I made mention in a post not too long ago about how I felt about my cosmetology school textbooks referring to our hair as "overly curly." I just don't like that because to me, it makes it seem like something is wrong with our hair; Like it's too curly. I just don't get what that's suppossed to mean. I needed to study for an exam and remembered I had the disc that came with the curriculum. When I found this clip, I had to show you what I mean! In the whole clip they're describing curls and curl patterns, why does our hair have to be mentioned with a negative tone? No one reffers to Asian hair as 'overly straight.'
Is it just me? What do you think? I'm really interested in hearing how other people feel about this.
I feel the same way! I was reading an old scienytific artilce that used the same terminology. It is a way of pathologizing highly textured hair--a charecteristic of people of African descent. It's quite sad.

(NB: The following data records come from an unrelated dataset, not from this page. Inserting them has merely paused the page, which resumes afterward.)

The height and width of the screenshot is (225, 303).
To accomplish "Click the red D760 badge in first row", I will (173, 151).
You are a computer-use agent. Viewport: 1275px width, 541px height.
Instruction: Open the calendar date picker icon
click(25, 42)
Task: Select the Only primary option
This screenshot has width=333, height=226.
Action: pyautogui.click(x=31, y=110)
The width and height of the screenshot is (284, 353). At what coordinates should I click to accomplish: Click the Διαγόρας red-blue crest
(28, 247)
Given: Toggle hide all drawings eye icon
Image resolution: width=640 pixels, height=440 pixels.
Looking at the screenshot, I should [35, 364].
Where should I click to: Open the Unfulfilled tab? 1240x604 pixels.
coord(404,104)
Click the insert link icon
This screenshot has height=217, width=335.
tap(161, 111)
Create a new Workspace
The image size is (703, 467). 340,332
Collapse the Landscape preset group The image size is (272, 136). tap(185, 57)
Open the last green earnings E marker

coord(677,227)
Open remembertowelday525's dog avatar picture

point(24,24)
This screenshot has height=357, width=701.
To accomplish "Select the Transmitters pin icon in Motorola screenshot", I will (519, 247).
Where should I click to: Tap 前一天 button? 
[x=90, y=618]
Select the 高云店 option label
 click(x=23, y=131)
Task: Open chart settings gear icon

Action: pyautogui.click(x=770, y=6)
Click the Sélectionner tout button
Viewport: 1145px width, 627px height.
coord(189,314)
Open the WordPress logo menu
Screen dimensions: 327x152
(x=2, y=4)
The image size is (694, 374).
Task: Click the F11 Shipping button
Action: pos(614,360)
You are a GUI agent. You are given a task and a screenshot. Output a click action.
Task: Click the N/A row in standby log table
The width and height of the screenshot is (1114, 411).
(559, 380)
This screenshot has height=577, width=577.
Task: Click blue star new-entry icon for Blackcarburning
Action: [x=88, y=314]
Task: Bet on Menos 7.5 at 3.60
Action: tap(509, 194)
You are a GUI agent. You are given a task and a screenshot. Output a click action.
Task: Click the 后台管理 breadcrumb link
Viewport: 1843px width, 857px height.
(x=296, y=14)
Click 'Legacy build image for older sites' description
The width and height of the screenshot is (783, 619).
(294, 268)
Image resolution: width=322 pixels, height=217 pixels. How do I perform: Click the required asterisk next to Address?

ReplyDeleteHumph. I don't think it's a mentality geared towards Black hair. It sounds like the ideal is a nice, defined, obvious curl whatever texture you hair is. I've seen lots of whites with hair textures similar to what I associate with Black hair and they never got any slack for it because it was defined. If their hair was puffy or frizzy,it was still o.k. because all they needed to do was throw in a product and Wahla! The perception with Black hair is that it is naturally unmanageable. A genetic mistake, too many curly genes ya know? But I've noticed our hair doesn't "keep still." If we feed it the right things it is so manageable and beautiful and accepted as long as the style it is in is "defined."
ReplyDeleteThat's an interesting point KJ. I agree with you that "black" hair is just seen that way, and that also extends to views on "blacks" or people of color as it whole.